Last week’s prompt was CRIME. You came up with some really funny limericks, as well as some sobering ones:

Nicola Daly:

I arrived home in the nick of time

To see hubby committing a crime

So it’s grounds for divorce

As he was trying to force

In my bottle of white wine – a lime!

HopeLess:

A boy liked to do crime,

He got caught every time.

He said with a smile,

‘I’ll try once more awhile,’

And ran off in no time.

Cathy Cade:

Criminal Behaviour

I’ll be late home for tea because I’m
in the headmaster’s room doing time.
But who would report me
for calling Sir, Shorty?
Apparently, this was a crime.

Someone squealed on me. But who?
It’s a much greater crime in my view.
And when I find out
which snitch sold me out,
they’ll be squealing a different tune.

Keith Edgar Channing:

Consider this, my dodgy friend

Retribution will come in the end.

If you can’t do the time

Maybe don’t do the crime,

Either that, or prepare to be penned!

Frank Hubeny:

The Crime of Rhymeless Rhyme

Though some thought that it should be a crime

and it was, more or less, for the time

when dark poems with words

like loud ravenous birds

made no sense and much worse didn’t rhyme.

Graeme Sandford:

To be the master criminal creator of rhyme;

would immortalise my name for all time;

as the poet who wrote,

such fine words, and I quote,

‘His ditties were almost sublime.’

Kate in Cornwall:

Having not taken part for a time

A writer from Looe, past her prime

Realised with a yelp

Being lazy won’t help

Life is short; not to write, is a crime!

Susan Batten:

I never thought it was a crime

writing poems that don’t rhyme,

but they said that what was worse

was writing them in poor blank verse.

It’s clear I must adjust my style

for in that way, there’ll be no trial.

The crime was all over the town –

they’d stolen the king’s precious crown.

It had rolled down the stairs,

Hit the apples and pears,

Made the guard out to be a right clown.

Scrambled, Not Fried:

Crime Free Limerick(s)

The crime of the century? Hate

(to which we should not relate).

Let’s love all the others

like sisters and brothers

and maybe we’ll salvage our fate.

But now that I think about it, I realize that (technically speaking) Hate is not a “crime”. So…

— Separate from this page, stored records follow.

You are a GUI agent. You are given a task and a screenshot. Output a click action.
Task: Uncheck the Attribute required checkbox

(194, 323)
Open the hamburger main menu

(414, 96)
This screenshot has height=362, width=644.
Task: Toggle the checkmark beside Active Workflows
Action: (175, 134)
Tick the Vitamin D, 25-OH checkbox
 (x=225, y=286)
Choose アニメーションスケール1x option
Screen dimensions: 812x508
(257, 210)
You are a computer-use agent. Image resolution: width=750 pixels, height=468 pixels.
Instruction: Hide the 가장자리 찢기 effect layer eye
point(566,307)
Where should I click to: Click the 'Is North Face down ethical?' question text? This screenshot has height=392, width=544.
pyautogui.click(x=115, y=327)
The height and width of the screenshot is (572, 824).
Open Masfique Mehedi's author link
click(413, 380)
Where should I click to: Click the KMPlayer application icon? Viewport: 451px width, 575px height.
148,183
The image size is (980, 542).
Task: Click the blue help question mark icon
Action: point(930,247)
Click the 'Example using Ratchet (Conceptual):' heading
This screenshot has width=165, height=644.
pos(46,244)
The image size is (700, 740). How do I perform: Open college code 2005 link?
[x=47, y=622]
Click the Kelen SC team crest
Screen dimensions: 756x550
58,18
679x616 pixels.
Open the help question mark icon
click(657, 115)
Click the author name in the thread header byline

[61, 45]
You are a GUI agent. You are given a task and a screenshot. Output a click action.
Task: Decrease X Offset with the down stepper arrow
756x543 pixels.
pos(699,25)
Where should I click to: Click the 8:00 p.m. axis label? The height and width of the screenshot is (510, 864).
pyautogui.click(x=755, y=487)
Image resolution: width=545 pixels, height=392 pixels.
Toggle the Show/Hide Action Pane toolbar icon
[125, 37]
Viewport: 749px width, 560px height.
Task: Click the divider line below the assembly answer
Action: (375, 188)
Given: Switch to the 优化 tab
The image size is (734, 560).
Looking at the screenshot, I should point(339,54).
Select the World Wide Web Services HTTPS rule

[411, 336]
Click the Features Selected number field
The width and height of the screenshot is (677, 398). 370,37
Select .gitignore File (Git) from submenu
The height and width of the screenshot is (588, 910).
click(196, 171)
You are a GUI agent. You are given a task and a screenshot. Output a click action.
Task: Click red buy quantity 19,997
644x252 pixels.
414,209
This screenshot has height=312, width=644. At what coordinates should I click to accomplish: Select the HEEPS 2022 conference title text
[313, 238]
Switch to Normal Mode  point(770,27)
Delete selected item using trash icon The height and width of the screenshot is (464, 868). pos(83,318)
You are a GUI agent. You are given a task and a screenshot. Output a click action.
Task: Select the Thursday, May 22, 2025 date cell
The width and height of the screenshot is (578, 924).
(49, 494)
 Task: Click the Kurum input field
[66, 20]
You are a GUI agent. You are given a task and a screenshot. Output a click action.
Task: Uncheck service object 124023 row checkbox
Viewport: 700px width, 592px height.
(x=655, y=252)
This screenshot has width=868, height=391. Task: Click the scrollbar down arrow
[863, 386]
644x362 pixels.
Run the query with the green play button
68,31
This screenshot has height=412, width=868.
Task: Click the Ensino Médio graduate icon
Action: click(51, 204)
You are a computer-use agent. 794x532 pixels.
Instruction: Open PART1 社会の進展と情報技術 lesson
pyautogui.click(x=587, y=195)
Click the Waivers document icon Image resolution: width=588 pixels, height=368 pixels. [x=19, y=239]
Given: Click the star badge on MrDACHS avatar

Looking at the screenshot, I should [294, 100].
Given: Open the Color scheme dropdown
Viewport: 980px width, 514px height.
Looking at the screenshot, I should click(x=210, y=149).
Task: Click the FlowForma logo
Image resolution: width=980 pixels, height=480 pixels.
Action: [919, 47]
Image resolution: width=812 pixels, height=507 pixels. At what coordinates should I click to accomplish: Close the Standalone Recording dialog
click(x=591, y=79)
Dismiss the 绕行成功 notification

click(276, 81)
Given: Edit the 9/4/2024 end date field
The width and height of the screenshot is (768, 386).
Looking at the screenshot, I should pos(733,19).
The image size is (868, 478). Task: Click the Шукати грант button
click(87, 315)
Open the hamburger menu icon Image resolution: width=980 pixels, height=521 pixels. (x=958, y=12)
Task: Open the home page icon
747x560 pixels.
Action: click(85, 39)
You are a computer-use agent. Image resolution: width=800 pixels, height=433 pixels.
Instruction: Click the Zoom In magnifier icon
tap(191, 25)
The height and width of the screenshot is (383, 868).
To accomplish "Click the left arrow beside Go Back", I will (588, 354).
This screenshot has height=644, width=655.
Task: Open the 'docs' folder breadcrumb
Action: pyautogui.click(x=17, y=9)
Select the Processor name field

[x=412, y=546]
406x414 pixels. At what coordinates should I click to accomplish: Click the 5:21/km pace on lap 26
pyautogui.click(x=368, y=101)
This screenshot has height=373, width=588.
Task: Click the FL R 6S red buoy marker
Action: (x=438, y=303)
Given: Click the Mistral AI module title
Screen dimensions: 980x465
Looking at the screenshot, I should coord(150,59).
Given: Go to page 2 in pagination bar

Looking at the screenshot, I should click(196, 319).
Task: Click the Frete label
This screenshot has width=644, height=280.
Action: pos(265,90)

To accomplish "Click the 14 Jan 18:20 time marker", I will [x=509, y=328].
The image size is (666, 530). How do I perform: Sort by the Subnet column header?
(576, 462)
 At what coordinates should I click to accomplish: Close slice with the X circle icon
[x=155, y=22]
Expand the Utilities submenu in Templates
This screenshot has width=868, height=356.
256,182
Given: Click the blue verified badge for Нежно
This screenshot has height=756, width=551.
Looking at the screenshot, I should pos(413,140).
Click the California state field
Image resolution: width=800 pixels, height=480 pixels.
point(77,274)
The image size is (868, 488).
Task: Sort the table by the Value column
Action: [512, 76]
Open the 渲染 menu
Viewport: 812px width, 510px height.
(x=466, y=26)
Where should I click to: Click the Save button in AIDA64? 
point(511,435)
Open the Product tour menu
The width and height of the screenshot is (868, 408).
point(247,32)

Time after time after time

the sewers released all their slime.

We’ve since moved away

and here’s where we’ll stay

(‘cuz avoiding that shit is no crime).

Silly Frog’s Blog:

Not Funny

Mothers rushing to workplaces ‘on time’

Believe their efforts to be something sublime

Babes raised in daycare

Aren’t even aware

That their abandonment is a misguided crime.

The Afterlove Voice:

There once was a crime quite divine,

Involving a piglet (a sneaky svine).

It stole just a dime,

Polished it to shine,

Then squealed, “It was art — not malign!”

John W. Howell:

There once was a man in his prime,

Who never committed a crime.

One day while he walked

To a radical he talked.

And that ended the no crime time.

My word(s):

Uncle Jack turned his back on his life of crime

Instead growing parsley, basil, sage and thyme,

Tomatoes in all colours and sizes

Won awards and hundreds of prizes

And their taste, it was said, was simply sublime.

Murray Clarke:

Imagine a world without any crime.

How wonderful would that be? Divine!

No knives or guns, no thugs on the streets.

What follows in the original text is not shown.